▶ _Saved entries_:
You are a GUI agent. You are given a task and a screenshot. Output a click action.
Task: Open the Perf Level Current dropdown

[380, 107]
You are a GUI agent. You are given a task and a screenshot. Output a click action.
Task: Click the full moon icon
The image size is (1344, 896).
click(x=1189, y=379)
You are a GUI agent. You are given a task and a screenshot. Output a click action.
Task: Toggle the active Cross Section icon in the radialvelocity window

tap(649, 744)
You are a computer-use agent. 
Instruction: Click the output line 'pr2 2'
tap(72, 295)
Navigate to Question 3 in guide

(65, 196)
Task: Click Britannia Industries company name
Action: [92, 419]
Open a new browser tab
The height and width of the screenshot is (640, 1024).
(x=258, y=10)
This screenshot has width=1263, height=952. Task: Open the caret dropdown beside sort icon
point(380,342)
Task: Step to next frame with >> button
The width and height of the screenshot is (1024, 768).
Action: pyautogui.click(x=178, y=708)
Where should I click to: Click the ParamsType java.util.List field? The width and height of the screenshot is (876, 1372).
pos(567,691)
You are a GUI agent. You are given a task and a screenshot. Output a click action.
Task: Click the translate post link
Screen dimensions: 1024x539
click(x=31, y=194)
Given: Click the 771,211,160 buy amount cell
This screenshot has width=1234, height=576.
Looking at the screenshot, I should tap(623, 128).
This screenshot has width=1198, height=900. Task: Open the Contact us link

▶ _Work task_:
Filtering the entries above by the word "link", copy each line that matches.

▶ _Answer area_:
Task: Click the translate post link
This screenshot has width=1198, height=900. Task: Open the Contact us link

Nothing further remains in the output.